▶
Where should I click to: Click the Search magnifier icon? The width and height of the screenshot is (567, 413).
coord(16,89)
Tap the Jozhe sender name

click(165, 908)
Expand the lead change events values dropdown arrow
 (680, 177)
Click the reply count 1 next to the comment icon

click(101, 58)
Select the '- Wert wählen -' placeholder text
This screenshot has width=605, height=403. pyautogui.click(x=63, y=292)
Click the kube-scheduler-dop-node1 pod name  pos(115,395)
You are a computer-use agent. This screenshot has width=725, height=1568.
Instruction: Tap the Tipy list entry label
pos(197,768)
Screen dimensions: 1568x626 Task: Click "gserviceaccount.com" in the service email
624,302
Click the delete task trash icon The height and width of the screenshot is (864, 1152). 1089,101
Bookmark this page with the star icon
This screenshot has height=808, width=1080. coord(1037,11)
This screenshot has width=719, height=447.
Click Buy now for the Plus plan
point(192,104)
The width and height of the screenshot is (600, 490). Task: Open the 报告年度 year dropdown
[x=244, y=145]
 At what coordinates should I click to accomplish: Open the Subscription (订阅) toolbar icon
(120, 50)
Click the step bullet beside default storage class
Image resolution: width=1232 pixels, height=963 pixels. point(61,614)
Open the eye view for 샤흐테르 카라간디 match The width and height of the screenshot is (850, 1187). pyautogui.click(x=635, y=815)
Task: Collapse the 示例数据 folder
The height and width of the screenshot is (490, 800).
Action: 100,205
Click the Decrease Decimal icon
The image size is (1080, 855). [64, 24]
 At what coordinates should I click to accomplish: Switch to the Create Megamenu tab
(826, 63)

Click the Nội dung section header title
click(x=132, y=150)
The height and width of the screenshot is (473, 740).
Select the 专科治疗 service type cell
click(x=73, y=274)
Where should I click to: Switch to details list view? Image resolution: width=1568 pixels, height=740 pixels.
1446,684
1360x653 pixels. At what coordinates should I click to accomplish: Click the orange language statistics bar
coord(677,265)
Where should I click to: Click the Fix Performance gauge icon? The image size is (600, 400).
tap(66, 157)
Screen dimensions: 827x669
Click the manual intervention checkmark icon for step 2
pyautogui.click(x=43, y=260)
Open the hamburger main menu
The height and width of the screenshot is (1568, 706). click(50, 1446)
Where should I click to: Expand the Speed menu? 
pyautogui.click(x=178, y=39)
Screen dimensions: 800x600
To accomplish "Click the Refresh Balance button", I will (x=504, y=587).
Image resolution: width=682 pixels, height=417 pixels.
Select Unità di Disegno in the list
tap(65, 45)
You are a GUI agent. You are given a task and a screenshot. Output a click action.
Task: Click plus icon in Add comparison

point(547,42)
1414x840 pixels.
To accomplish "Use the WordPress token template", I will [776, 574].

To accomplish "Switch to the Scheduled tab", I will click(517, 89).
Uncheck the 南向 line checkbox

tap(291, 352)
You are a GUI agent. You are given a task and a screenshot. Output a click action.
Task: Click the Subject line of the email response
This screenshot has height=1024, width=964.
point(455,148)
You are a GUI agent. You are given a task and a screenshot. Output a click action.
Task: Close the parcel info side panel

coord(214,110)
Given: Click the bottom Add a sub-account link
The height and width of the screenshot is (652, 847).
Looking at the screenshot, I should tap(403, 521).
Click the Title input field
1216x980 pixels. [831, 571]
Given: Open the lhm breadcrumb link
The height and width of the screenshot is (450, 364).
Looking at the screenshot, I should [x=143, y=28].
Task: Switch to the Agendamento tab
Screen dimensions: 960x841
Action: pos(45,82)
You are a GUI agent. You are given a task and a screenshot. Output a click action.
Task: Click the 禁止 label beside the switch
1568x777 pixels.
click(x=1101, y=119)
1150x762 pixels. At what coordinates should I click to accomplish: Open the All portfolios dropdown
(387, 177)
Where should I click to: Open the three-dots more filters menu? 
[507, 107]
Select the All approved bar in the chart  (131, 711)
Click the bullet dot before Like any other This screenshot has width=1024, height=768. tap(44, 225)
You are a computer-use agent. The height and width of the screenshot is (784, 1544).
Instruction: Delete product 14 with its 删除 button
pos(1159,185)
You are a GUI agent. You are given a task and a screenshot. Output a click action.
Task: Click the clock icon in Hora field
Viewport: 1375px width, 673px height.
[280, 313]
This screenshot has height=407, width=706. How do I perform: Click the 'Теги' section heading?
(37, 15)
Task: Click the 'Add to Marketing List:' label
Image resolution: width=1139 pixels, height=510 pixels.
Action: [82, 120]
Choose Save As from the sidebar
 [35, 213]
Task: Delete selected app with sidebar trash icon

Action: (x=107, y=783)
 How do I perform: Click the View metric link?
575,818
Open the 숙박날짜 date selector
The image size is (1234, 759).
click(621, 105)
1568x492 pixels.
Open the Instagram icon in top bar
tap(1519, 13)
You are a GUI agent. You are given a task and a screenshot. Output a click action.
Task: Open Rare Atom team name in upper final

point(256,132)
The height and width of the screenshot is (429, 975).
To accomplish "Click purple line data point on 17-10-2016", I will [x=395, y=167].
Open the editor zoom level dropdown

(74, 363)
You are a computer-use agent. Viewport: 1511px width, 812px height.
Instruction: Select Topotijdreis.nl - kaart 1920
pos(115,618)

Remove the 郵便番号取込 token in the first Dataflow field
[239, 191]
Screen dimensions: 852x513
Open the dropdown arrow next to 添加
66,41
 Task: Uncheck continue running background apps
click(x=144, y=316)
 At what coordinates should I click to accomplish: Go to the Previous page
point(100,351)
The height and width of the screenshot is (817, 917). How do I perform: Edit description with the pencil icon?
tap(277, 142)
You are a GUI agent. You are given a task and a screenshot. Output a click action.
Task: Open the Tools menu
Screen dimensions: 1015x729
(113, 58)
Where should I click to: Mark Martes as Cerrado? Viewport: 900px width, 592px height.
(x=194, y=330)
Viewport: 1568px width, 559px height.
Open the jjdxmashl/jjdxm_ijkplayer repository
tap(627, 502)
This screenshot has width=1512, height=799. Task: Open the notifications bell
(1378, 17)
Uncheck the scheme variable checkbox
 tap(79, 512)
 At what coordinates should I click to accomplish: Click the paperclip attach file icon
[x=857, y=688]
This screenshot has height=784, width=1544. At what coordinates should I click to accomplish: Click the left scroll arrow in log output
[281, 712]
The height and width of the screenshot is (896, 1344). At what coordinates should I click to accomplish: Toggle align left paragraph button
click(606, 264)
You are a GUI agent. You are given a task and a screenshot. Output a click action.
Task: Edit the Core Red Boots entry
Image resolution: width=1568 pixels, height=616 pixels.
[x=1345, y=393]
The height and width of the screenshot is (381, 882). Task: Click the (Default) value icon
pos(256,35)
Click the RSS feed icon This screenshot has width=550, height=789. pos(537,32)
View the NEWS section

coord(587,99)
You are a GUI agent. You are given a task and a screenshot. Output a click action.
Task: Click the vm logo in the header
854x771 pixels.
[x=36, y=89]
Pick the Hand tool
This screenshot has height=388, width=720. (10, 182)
◀
What this task involves: Using the data above, repeat exactly the lines that begin at the line with "Task: Close the parcel info side panel" and end at the line with "Task: Switch to the Agendamento tab", both ends included.

Answer to the exercise:
Task: Close the parcel info side panel

coord(214,110)
Given: Click the bottom Add a sub-account link
The height and width of the screenshot is (652, 847).
Looking at the screenshot, I should tap(403, 521).
Click the Title input field
1216x980 pixels. [831, 571]
Given: Open the lhm breadcrumb link
The height and width of the screenshot is (450, 364).
Looking at the screenshot, I should [x=143, y=28].
Task: Switch to the Agendamento tab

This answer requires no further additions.